DNV GL serves as CVA for CVOW and Vineyard Wind, and is nominated for several other projects.
DNV GL served as the first BOEM approved CVA for the Cape Wind Project, which successfully received approval of the CVA certified Facility Design Report (FDR) & Fabrication and Installation Report (FIR) in 2014. This was truly a milestone and although the project was eventually terminated in 2017, it paved the way for the projects currently in development today. Today, DNV GL is serving as the CVA for the Vineyard Wind and Coastal Virginia Offshore Wind (CVOW) projects, the latter of which is in the final stages of construction and will be in operation in 2020.
As CVA, DNV GL certifies the entire facility, consisting of the wind turbines and their support structures, the offshore transformer station(s), and the sea cables, both export and inter-array.

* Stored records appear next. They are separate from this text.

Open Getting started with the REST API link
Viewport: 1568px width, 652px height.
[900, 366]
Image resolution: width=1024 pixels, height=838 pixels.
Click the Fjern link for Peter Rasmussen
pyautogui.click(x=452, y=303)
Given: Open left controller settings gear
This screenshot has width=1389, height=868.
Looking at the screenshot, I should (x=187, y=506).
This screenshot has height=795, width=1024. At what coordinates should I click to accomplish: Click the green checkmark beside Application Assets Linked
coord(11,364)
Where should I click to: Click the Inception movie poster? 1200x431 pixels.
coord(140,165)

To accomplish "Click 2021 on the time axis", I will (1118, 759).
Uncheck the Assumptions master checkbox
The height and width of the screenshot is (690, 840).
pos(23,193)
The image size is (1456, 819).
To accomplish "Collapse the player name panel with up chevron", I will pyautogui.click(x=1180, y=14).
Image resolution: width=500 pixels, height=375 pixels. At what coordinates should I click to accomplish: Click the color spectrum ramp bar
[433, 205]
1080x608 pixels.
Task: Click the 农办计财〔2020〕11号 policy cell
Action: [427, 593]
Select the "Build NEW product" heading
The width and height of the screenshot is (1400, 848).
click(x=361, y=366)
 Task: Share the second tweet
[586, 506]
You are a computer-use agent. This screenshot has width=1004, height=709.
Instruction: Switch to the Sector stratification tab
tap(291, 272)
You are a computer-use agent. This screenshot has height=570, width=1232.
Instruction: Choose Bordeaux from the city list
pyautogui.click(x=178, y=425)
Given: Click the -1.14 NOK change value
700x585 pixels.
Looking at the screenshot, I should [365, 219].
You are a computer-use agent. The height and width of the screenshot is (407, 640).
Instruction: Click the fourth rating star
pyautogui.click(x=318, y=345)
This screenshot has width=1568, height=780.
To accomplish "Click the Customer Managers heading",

Development of well proven CVA concept from oil & gas industry to fit offshore wind
The CVA process is well known for US offshore oil and gas structures, where vast experience is available. The novelty is the adoption of the wind turbines’ specific considerations into the well proven oil and gas CVA process. Here, a notable difference is the design implications stemming from the highly dynamic loads from the wind turbine making fatigue a design driver for major parts of the structures. Further, the capital flow from a single oil and gas structure is much higher than for a single wind turbine support structure; this drives the requirement for a high degree of optimization, stripping the structure of conservatisms while maintaining a reliability with low and predictable operating costs. This development is made possible by sophisticated design tools now available for integrated, wind turbine structural designs in combination with trial and error learning from thousands of offshore foundations already installed, mainly in Northern Europe.
The offshore wind industry is under constant innovation and optimization pressure from the rapid and continuing increase in turbine and support structure size. For the CVA, this requires the ability to adapt to novel concepts and approaches if these can be demonstrated to deliver the intended safety level. DNV GL has been part of this evolution over the last three decades and has demonstrated the ability to not only adapt along with the industry and authorities, but also to lead in that innovation. Notable examples are the development of recommended practices, standards, and joint industry projects, such as PISA and ACE, in close cooperation with industry and authorities and the widespread use of these by the industry.
Combining US presence with lessons learned globally
DNV GL has a strong presence across the US with offices spanning the east and west coasts. Renewables Certification USA is located in Medford, nearby Boston, and is building up its staff and is strongly supported by the Houston office with US-based offshore experienced and trained surveyors. Our US offices are strongly supported by DNV GL’s Renewables Certifications Global team including a strong European base, which provides experience from CVA-like activities performed for most offshore wind farms under operation and at various stages of completion, around the world today.
Specific US conditions such as hurricanes have turned out to be manageable and for the northeast coast with attractive wind resources the turbines developed for North Sea conditions have been shown to be suitable for this area.
The environmental conditions along the northeast coast of the US are comparable to those in the North Sea, and substantial knowledge transfer is possible. Together with the added innovation power from US developments it will further drive down the levelized cost of offshore wind energy, allowing a truly global market to emerge.
*The CVA’s primary duties for the Facility Design review are per the US Code of Federal Regulations (CFR) 30 § 585.706: “The CVA must use good engineering judgement and practices in conducting an independent assessment of the design of the facility. The CVA must certify in the Facility Design report to BOEM that the facility is designed to withstand the environmental and functional load conditions appropriate to the intended service life at the proposed location”.